Я выскочил на кухню за мамой.
— Нанца, — все так же басом проговорил Стрмар, — тут такое дело — придется отдать коров…
— Хоть одну-то оставьте! — попросила мама.
— Одну?.. — злобно протянул дед, смерив ее с головы до ног взглядом, полным безграничного презрения. — Сразу видать, что ты из бедного дома! Для тебя и одна корова — корова!

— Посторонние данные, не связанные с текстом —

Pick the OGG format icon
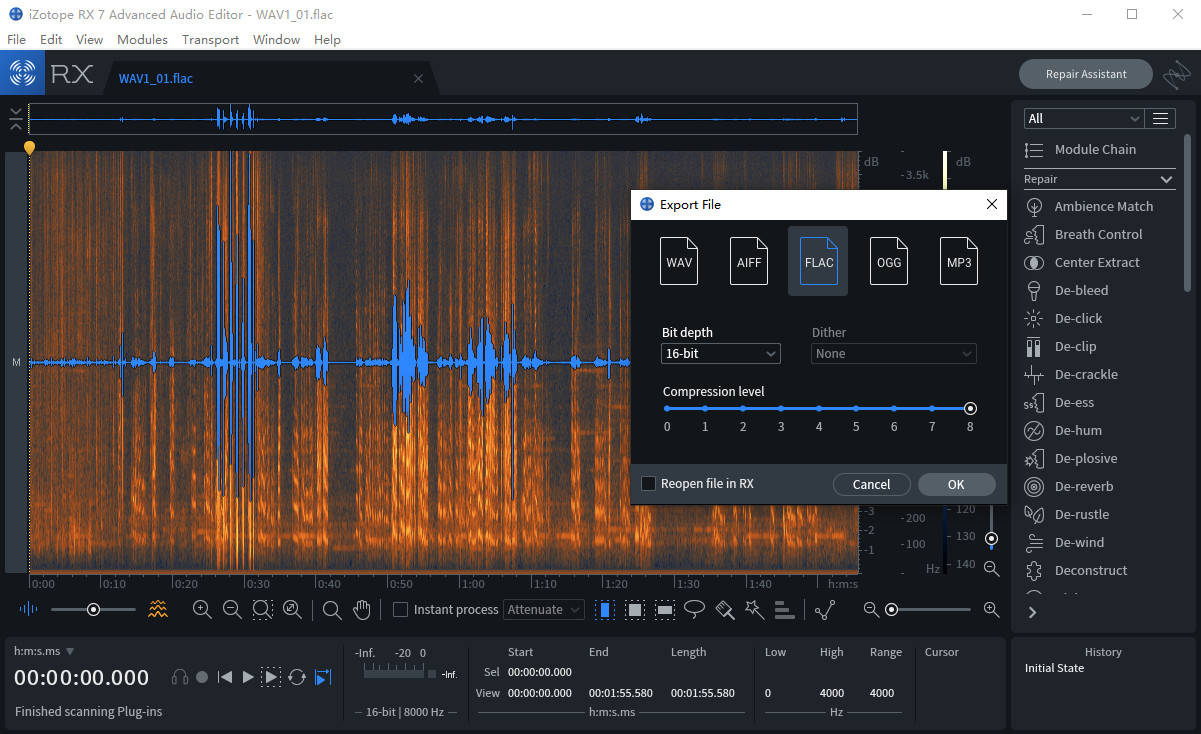1201x734 pixels. tap(888, 261)
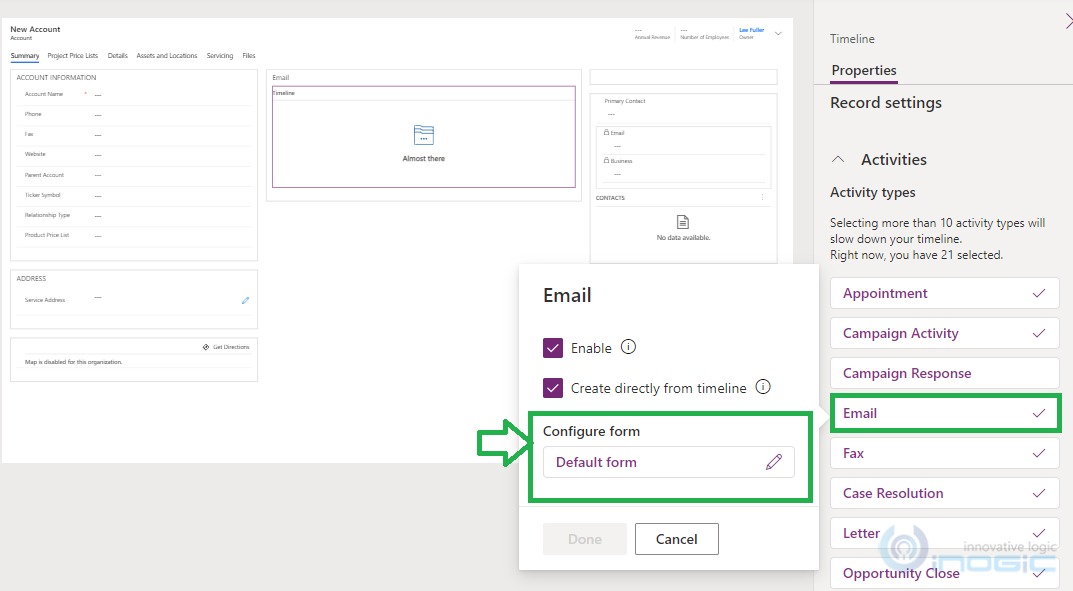Click the info icon beside Enable
The height and width of the screenshot is (591, 1073).
628,348
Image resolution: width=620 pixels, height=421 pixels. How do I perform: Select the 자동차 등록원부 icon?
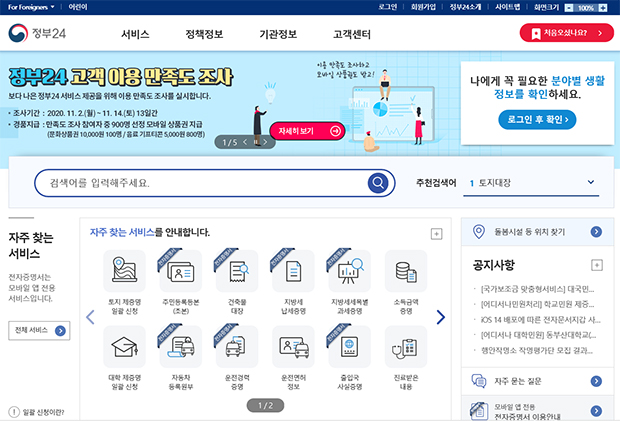[181, 346]
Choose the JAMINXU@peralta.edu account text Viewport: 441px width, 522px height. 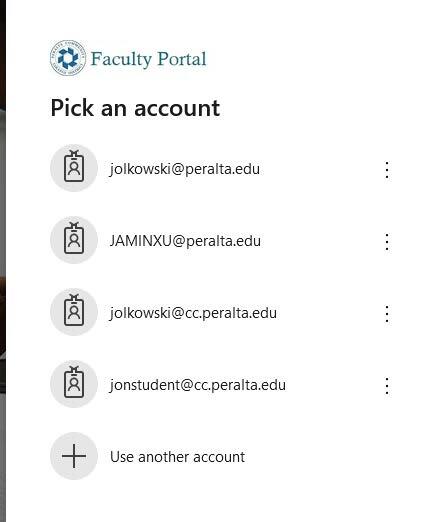185,241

Он встал и выпрямился, его седая голова коснулась поперечной балки черного от времени потолка.
— Подписывай, подписывай! Подпишешь смертный приговор этим! — пророчески указал он на нас, детей, в страхе жавшихся у сундука. И вышел, с такой силой грохнув дверью, что в буфете задребезжала посуда.
Мы подняли плач; мама не попыталась утешить нас ни единым словом. Только взяла на руки полугодовалого братишку, которого напугала дедова ярость, — он орал благим матом.